Yesterday a brick arrived in the post. Not just any brick, but a Bee Brick, designed by the Green&Blue company in Cornwall as an architectural addition that can provide habitat for cavity nesting solitary species such as the Patchwork leaf-cutter bee that I discussed during Pollinator Awareness week. A representative of the company recently got in touch, after having read my blog, and asked if I’d like a sample to try out in the garden. In the absence of any planned wall building I’ve placed it a couple of metres up on the flat top of a south facing summer house window. It’s probably a bit late in the season to attract any nesting solitary bees this year, but we’ll see; expect a report back from me at some point.
I had actually encountered the Bee Brick earlier this year at the Chelsea Flower Show which Karin and I attended as a 50th year bucket-list day out. It was ok, I enjoyed it, the plants and (some of) the gardens were great.
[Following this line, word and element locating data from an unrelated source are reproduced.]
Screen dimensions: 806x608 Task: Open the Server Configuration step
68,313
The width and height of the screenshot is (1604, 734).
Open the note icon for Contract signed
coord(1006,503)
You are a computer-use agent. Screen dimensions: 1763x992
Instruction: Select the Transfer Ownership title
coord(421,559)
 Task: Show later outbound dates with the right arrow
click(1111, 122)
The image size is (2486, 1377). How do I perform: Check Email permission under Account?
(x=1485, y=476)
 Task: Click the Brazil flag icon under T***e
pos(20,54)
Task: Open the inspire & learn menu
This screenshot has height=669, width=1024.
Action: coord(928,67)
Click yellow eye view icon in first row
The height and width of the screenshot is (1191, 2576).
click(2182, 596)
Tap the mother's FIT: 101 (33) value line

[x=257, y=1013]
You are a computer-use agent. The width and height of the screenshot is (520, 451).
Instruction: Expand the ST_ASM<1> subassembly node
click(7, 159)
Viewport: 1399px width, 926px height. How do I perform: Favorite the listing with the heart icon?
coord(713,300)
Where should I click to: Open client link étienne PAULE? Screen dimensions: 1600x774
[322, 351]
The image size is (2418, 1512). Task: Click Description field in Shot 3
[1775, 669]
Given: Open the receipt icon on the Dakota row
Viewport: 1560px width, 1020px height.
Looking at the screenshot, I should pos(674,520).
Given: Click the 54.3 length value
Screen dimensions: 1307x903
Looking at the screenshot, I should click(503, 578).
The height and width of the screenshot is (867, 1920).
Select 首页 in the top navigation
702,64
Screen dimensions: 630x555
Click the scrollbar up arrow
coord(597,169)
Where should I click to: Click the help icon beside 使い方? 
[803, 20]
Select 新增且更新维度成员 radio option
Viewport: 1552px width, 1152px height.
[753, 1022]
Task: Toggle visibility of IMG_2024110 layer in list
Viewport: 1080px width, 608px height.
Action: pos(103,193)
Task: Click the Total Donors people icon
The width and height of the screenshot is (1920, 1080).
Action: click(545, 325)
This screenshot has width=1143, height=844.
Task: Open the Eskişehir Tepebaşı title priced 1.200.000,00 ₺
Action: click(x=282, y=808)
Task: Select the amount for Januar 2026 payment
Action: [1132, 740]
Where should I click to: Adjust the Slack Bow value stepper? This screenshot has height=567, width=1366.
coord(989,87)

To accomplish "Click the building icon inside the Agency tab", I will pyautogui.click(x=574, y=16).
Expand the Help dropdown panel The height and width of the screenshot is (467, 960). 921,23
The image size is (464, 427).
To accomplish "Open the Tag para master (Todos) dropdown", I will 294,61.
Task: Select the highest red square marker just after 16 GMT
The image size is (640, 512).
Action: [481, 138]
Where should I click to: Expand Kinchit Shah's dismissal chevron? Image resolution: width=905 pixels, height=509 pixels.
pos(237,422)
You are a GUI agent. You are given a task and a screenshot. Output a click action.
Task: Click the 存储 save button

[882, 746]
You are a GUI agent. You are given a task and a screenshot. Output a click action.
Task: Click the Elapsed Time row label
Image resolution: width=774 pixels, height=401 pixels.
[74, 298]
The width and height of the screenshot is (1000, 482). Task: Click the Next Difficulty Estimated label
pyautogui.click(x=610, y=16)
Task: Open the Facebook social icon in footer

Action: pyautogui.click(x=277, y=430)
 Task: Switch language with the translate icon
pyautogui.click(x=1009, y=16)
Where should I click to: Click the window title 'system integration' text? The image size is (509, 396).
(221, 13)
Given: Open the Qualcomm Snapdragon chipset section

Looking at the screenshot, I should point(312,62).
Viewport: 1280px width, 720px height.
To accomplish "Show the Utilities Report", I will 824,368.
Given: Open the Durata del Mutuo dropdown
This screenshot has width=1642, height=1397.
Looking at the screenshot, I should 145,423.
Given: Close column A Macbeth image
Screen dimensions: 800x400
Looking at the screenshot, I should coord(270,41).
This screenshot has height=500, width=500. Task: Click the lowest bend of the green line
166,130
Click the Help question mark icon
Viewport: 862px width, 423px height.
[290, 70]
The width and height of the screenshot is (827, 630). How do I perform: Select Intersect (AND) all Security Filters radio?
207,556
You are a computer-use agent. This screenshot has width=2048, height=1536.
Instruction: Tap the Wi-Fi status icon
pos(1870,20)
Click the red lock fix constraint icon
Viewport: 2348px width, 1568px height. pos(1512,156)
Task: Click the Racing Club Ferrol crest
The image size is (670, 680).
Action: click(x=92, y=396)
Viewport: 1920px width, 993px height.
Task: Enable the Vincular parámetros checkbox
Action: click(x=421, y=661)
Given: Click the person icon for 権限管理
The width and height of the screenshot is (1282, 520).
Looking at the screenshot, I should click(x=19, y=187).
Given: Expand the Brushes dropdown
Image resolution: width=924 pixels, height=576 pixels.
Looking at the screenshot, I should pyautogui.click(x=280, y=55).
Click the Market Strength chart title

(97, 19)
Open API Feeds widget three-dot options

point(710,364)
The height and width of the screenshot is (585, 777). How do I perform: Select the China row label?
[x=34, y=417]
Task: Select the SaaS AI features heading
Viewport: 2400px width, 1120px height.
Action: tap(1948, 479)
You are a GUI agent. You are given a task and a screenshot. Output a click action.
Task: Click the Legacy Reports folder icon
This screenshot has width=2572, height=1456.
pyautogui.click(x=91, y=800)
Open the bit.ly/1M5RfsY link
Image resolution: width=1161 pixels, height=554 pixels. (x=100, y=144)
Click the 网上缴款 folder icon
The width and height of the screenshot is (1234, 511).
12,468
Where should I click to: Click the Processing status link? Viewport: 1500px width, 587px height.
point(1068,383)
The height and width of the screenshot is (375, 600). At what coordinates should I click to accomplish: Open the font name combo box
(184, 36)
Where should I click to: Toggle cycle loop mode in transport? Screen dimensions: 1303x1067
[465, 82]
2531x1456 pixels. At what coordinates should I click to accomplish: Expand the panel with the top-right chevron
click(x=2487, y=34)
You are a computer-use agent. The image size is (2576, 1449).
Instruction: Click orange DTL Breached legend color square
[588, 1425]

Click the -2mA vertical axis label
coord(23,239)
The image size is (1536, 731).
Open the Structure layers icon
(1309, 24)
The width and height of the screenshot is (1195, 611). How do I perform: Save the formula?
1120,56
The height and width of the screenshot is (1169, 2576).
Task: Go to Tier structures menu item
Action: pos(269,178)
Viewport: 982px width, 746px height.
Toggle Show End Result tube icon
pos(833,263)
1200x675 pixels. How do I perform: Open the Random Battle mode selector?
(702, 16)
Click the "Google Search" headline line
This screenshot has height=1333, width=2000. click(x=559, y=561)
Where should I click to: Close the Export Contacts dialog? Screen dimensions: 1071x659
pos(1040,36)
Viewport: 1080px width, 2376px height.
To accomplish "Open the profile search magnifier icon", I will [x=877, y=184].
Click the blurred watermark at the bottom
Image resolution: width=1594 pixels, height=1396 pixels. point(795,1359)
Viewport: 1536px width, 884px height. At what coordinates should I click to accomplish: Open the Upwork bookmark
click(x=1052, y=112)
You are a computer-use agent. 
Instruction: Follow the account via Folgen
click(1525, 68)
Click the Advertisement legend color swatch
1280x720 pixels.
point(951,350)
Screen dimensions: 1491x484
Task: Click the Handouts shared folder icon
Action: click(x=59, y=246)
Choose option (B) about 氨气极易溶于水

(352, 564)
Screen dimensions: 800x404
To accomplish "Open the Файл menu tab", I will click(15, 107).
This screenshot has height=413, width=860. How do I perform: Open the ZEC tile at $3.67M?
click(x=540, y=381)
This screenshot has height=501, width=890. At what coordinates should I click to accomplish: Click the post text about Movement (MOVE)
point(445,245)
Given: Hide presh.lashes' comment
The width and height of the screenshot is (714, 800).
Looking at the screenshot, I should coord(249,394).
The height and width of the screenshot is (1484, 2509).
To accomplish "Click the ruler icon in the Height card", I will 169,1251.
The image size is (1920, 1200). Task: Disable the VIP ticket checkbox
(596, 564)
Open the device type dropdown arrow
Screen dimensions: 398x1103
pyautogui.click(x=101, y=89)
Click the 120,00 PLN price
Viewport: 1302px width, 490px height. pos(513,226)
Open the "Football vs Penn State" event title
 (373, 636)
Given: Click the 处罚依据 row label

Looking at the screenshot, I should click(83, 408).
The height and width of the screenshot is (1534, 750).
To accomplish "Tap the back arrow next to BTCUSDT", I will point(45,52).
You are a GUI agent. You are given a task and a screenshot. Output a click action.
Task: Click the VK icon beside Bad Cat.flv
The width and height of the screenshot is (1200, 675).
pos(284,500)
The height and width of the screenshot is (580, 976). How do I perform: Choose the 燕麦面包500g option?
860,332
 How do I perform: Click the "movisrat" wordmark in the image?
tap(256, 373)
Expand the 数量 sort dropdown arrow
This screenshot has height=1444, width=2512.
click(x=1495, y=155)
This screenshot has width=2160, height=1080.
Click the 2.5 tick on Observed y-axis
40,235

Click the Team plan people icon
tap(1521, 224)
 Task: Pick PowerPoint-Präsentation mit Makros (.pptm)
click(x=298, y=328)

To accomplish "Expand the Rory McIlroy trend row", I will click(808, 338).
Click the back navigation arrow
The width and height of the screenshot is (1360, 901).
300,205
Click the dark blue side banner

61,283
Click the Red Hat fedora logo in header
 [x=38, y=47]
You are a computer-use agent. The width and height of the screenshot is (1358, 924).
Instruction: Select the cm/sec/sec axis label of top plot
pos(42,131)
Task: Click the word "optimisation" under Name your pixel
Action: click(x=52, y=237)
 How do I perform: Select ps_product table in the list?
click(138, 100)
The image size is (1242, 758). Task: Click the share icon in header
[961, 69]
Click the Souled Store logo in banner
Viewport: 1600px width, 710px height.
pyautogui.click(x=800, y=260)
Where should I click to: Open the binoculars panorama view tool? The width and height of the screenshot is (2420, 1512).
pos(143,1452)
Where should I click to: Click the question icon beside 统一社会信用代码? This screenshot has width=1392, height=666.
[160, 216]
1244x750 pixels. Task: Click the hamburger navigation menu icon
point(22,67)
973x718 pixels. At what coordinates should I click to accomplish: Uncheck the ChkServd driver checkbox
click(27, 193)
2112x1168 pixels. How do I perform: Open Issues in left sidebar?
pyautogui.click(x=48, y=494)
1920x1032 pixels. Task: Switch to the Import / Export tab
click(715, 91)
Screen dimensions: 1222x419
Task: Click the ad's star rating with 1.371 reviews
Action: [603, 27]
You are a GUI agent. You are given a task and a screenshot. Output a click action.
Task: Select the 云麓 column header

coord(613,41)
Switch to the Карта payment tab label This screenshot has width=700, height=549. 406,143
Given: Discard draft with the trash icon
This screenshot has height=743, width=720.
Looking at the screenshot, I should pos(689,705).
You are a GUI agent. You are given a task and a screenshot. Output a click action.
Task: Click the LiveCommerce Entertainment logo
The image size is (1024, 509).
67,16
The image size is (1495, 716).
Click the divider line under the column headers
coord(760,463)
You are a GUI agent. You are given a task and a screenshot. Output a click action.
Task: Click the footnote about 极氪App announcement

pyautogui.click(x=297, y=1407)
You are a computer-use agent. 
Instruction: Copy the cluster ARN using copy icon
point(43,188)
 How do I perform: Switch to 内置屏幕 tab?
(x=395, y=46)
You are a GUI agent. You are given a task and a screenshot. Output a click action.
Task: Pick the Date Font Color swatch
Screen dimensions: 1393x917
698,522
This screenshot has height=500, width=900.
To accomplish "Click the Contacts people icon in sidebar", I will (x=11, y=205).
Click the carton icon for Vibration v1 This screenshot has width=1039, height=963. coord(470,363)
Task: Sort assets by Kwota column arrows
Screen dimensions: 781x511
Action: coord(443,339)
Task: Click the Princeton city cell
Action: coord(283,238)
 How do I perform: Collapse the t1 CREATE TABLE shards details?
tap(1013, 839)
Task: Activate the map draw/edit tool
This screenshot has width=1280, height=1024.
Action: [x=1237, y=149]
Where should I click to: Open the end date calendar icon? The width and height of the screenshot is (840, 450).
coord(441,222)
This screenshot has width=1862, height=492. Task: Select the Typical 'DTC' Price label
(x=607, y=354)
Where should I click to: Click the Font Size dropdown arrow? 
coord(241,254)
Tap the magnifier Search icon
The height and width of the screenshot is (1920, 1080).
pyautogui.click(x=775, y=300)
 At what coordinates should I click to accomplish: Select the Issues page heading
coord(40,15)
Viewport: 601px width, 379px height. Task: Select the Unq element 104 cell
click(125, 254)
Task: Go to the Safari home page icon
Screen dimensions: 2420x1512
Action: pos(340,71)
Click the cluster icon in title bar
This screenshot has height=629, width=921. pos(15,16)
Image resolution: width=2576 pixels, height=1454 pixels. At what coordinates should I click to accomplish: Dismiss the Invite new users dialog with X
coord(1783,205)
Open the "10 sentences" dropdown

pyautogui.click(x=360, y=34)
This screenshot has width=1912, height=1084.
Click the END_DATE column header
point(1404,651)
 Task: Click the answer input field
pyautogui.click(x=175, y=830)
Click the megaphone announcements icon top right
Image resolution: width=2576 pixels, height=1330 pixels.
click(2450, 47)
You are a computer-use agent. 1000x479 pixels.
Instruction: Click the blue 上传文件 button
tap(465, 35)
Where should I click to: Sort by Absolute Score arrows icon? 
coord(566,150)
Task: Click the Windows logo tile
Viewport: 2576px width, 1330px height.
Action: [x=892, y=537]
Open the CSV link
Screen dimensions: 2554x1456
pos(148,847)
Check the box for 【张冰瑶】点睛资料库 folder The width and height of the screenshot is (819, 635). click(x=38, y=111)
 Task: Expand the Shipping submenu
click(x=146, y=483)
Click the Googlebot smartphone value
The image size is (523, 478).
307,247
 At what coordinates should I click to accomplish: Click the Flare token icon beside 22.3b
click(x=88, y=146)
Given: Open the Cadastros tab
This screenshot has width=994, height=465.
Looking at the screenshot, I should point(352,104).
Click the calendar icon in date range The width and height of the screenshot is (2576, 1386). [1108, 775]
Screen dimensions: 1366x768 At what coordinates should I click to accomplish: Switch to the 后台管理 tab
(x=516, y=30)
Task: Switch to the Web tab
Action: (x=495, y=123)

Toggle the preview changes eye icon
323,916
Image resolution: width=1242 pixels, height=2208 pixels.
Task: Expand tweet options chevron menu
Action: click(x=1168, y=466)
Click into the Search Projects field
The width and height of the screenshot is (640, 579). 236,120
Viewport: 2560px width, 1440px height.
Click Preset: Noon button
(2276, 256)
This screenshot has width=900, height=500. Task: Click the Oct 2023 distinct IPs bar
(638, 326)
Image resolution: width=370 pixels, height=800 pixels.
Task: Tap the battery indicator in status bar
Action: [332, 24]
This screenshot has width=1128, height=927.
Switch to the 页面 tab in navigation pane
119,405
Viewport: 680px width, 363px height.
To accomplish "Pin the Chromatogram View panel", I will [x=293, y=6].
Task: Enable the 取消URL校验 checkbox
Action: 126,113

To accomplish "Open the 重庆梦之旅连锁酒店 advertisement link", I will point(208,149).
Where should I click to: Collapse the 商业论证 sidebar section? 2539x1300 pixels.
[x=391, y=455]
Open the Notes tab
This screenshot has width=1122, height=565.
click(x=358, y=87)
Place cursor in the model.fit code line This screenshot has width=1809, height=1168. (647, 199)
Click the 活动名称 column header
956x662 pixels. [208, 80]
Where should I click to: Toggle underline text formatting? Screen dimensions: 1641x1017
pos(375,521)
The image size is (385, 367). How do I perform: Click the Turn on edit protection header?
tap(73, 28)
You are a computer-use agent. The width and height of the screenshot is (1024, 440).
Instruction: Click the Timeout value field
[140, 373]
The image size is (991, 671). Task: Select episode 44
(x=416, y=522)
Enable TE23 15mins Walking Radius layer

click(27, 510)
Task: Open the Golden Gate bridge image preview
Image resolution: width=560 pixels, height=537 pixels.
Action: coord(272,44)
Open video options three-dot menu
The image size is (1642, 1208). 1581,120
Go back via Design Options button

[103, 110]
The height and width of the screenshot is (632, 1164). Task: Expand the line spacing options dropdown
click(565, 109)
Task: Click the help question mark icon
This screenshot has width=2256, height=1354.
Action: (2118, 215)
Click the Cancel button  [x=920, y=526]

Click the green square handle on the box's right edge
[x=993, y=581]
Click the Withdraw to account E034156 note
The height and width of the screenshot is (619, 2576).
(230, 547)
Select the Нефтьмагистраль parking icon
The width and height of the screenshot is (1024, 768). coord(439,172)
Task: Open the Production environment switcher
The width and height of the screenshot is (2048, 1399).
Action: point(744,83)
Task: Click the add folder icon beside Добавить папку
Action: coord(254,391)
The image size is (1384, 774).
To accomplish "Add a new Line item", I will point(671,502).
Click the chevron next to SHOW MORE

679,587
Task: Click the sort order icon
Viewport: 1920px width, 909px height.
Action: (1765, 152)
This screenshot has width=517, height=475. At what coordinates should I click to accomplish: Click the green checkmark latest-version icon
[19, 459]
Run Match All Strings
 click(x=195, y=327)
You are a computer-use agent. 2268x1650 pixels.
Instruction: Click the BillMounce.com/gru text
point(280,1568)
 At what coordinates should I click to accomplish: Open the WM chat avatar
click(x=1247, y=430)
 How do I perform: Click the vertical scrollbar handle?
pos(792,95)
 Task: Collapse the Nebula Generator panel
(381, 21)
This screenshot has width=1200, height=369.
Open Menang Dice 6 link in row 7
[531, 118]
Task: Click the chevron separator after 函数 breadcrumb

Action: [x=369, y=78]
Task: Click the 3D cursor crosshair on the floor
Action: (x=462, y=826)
But it was too busy, too expensive and too full of ostentatiously wealthy people for my tastes.
As if to serve as a counter-point to all the good work being done during Pollinator Awareness Week and by companies such as Green&Blue, came the recent news that Defra has agreed to lift the restrictions on use of two neonicotinoid pesticides on oil seed rape across a “limited” area in the east of the country. It will apparently apply mainly to Suffolk, and cover an area of about 30,000 hectares. That’s 5% of the UK’s oil seed rape crop.
The decision was made at the behest of the National Farmers Union, and seems to make no farming sense whatsoever given that nationally yields of oil seed rape have not been affected by the restriction on neonicotinoids, with the harvest this year looking to be above average. Not surprisingly the decision has drawn furious fire from a range of environmental organisations including Buglife and the Wildlife Trusts. Meanwhile Friends of the Earth have threatened legal action, a move prompted by the fact that the Government has refused to allow its independent advisors to publish the details of the decision, including how it was made and what was discussed.
Aside from the lack of transparency, what particularly worries me is that this decision opens the door to further use of these restricted pesticides over the next 12 months, on a region by region basis, until we are back where we were prior to the restrictions being imposed. The two year restriction on use of neonicotinoid pesticides comes to an end in December, at which point no one outside (and possibly inside) of Defra knows what is going to happen.
The National Farmers Union is being very selective with their use of information about the scientific evidence base for the effects of these pesticides on pollinators. Dr Chris Hartfield, the NFU’s horticultural policy adviser and lead on bee health issues, was quoted as saying “The majority of the research that has fuelled this debate has been based on artificial dosing studies. The big question in this area is, does this accurately reflect what happens to bees foraging in and around neonicotinoid crops? We don’t know, but the field studies haven’t shown that they are causing population declines in pollinators”.
Dr Hartfield and the NFU know full well that all of the evidence so far published shows that even at very small (field realistic) doses, neonicotinoid pesticides have been demonstrated to have important, sub-lethal effects on pollinators that may ultimately affect populations of some species. Surely the wisest course of action is to further restrict their use until we have studied the situation.
This is not the only occasion when the NFU have been less than objective with their use of scientific evidence. In the past couple of weeks I’ve had a group email exchange with Dr Hartfield in which he talked about the study by Carvalheiro et al. (2013) that “shows these [pollinator] declines have slowed (or even reversed) in the last 2 decades”. I responded by pointing out that the current situation is not as straightforward as that. The recent paper that we published in the journal Science showed that the rate of extinctions of UK bees and flower-visiting wasps has in fact increased over the period when Carvalheiro et al. (2013) see a slow down in declines in abundance.
There are a number of reasons why our results may be in disagreement with those of Carvalheiro et al., which we discuss in the paper, including the large statistical confidence interval around the rate of extinction during this latter period. However as with all such data, one or two studies will not give a definitive answer. I provided Dr Hartfield with a link to our paper but I’m still waiting to receive a reply.
Initiatives such as the Bee Brick, reduced mowing on road verges, the RHS’s Perfect for Pollinators plant list, etc., etc. are important but they are tiny contributions compared to the role that must be played by British agriculture if we are to conserve pollinator diversity in the UK. Farming accounts for 70% of the land surface in this country and has by far the greatest part to play in reducing biodiversity loss.
Within 12 months of Defra launching the National Pollinator Strategy, the same Government department has decided to bow to pressure and allow some use of a group of pesticides that we know are causing problems, even if they are not the whole story. Defra is effectively hurling what may be the first of many bricks at itself, ultimately weakening the Strategy. From conversations with politicians I know that these large departments do not have good internal communication and dialogue, but this seems to be an outstanding example of Orwellian double-think on the part of Defra.